マスメディア掲載記事特集(平成18年8月4日)このページを印刷する - マスメディア掲載記事特集(平成18年8月4日)

アスベスト小体の計数調査 山陽病院がスタート

国立病院機構・山陽病院(上岡博院長)は、8月からアスベスト(石綿)小体の計数検査を始めた。検査・保険態勢が確立されていない国内では珍しい取り組みだ。 同病院は1年前に石綿中皮腫相談窓口を開設し、4月からは最先端の技術を持つ胸部外科医の着任で手術件数が大幅に増加。今後も呼吸器疾患の基幹医療施設としての機能を、より高めることにしている。

アスベストを肺に吸い込むと、組織に突き刺さるなどして、30-40年後に肺がんや悪性中皮腫を発症するといわれている。同小体は、アスベストの周囲にタンパク質や鉄分が付着して形成される棒状・ビーズ状の物体。摘出した肺の一部を化学処理して光学顕微鏡で見ると、存在が確認できる。

国内の労災補償や健康被害救済制度では、一定重量当たりの小体数が認定の重要なポイントだが、高い計数技術が求められることに加え、医療保険の対象外のため、実施する医療機関は少ない。

同病院では、世界トップレベルの技術を持つ米国のハーバード大などと連携して、専門スタッフがトレーニングを積み重ねてきた。

計数検査は、同病院で治療を受けた希望者なら無料で実施。院外患者も有料で調べてもらえる。問い合わせ・相談は、同病院(電話58-2300)で受け付けている。

胸部外科手術の件数は、呼吸器外科医長に岡部和倫医師(46)が着任した4月以降さらに増加。岡部医長は研修先の米国でも医師資格を取り、2004年まで世界的権威の下で高度な技術を学びながら、国内医師の10倍超のペースで施術してきた。県内で唯一、日本呼吸器外科学会、日本肺がん学会双方の評議員を務めている。
▲ 計数検査をするスタッフ(山陽病院)と、 確認されたアスベスト小体▲ 計数検査をするスタッフ(山陽病院)と、 確認されたアスベスト小体
▲ 計数検査をするスタッフ(山陽病院)と、確認されたアスベスト小体
「呼吸器疾患治療に全力」
 岡部医長は「山陽病院では6月に、国内でトップクラスの症例数である27件の呼吸器外科全身麻酔手術を行った。今後も3人の呼吸器外科専門医が、一層の技術研さんに励みながら、肺がんや中皮腫など呼吸器疾患の治療に努力したい」と話している。

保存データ
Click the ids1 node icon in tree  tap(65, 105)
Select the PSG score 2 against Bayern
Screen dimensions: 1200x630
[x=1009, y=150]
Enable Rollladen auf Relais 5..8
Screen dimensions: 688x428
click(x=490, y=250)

課題: 本文のうち「アスベストを肺に吸い込むと、」から「2300)で受け付けている。」までを、両端の語句も含めて一字も変えずに打ち直してください。

解答:
アスベストを肺に吸い込むと、組織に突き刺さるなどして、30-40年後に肺がんや悪性中皮腫を発症するといわれている。同小体は、アスベストの周囲にタンパク質や鉄分が付着して形成される棒状・ビーズ状の物体。摘出した肺の一部を化学処理して光学顕微鏡で見ると、存在が確認できる。

国内の労災補償や健康被害救済制度では、一定重量当たりの小体数が認定の重要なポイントだが、高い計数技術が求められることに加え、医療保険の対象外のため、実施する医療機関は少ない。

同病院では、世界トップレベルの技術を持つ米国のハーバード大などと連携して、専門スタッフがトレーニングを積み重ねてきた。

計数検査は、同病院で治療を受けた希望者なら無料で実施。院外患者も有料で調べてもらえる。問い合わせ・相談は、同病院(電話58-2300)で受け付けている。